Can LLMs Predict Their Own Failures? Self-Awareness via Internal Circuits
Amirhosein Ghasemabadi, Di Niu
TL;DR
This work tackles the unreliability of LLMs in judging their own outputs by introducing Gnosis, a lightweight, fixed-budget self-awareness mechanism that decodes internal traces from frozen LLMs to predict correctness without external supervision. Gnosis combines hidden-state and attention-circuit encoders to produce compact descriptors, enabling near-zero inference cost and only ~5M additional parameters. It achieves state-of-the-art discrimination and calibration across math reasoning, open-domain QA, and academic knowledge benchmarks, with zero-shot transfer across model scales and substantial compute savings compared to external reward models. Additionally, Gnosis enables early detection of failing trajectories, supporting compute-aware control and efficient deployment of reliable language systems.
Abstract
Large language models (LLMs) generate fluent and complex outputs but often fail to recognize their own mistakes and hallucinations. Existing approaches typically rely on external judges, multi-sample consistency, or text-based self-critique, which incur additional compute or correlate weakly with true correctness.
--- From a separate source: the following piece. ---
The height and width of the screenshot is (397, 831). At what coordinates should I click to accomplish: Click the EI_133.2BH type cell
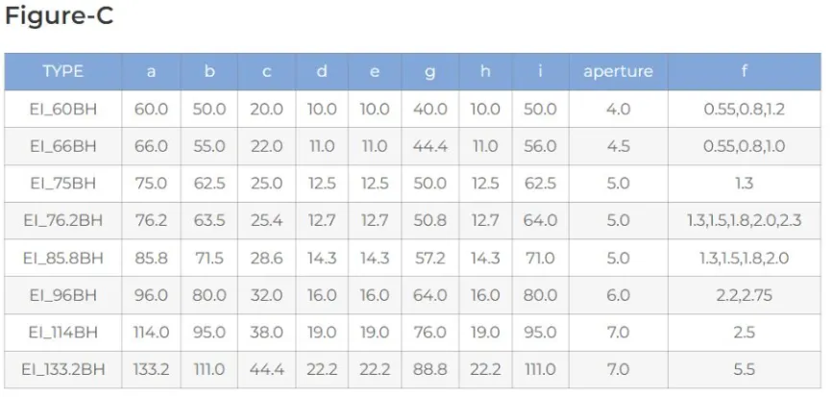(x=63, y=369)
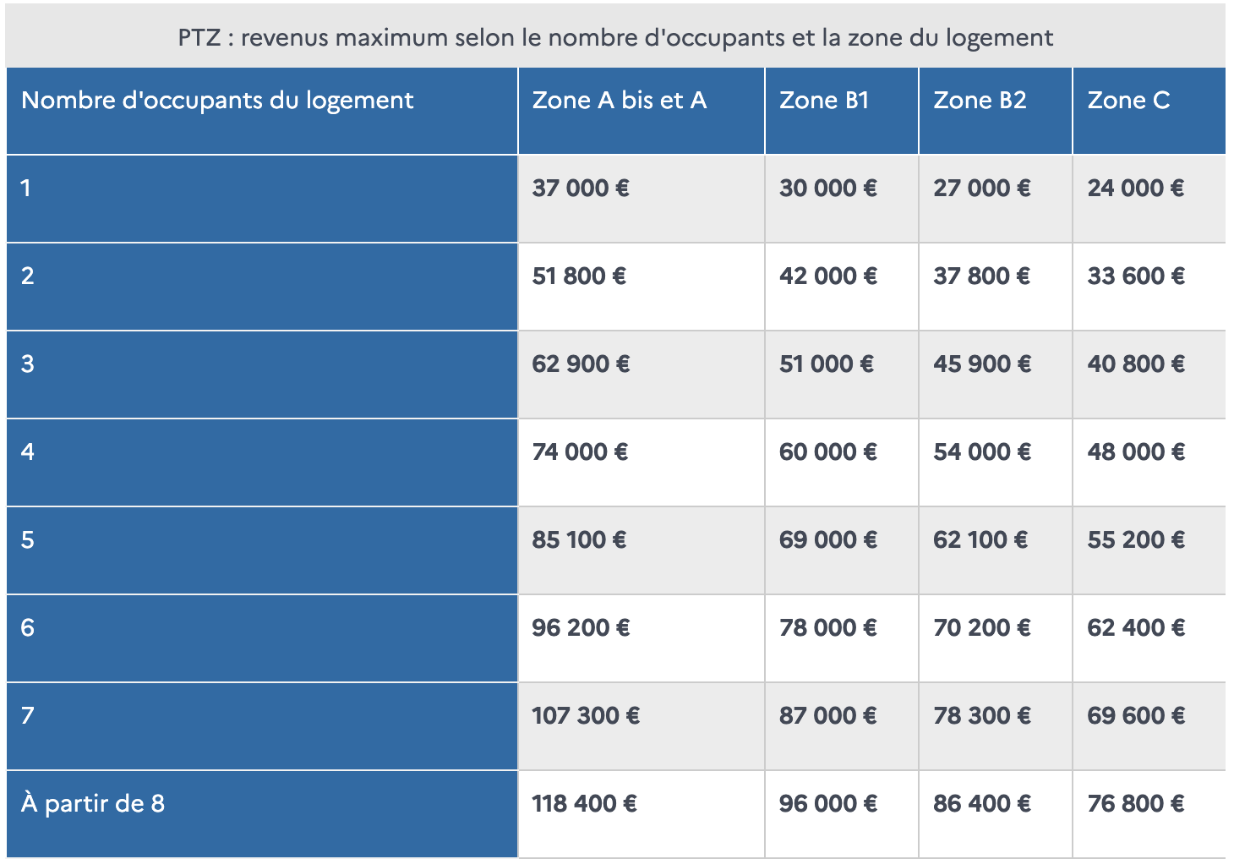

We ask: can LLMs predict their own failures by inspecting internal states during inference? We introduce Gnosis, a lightweight self-awareness mechanism that enables frozen LLMs to perform intrinsic self-verification by decoding signals from hidden states and attention patterns. Gnosis passively observes internal traces, compresses them into fixed-budget descriptors, and predicts correctness with negligible inference cost, adding only ~5M parameters and operating independently of sequence length. Across math reasoning, open-domain question answering, and academic knowledge benchmarks, and over frozen backbones ranging from 1.7B to 20B parameters, Gnosis consistently outperforms strong internal baselines and large external judges in both accuracy and calibration. Moreover, it generalizes zero-shot to partial generations, enabling early detection of failing trajectories and compute-aware control. These results show that reliable correctness cues are intrinsic to generation process and can be extracted efficiently without external supervision.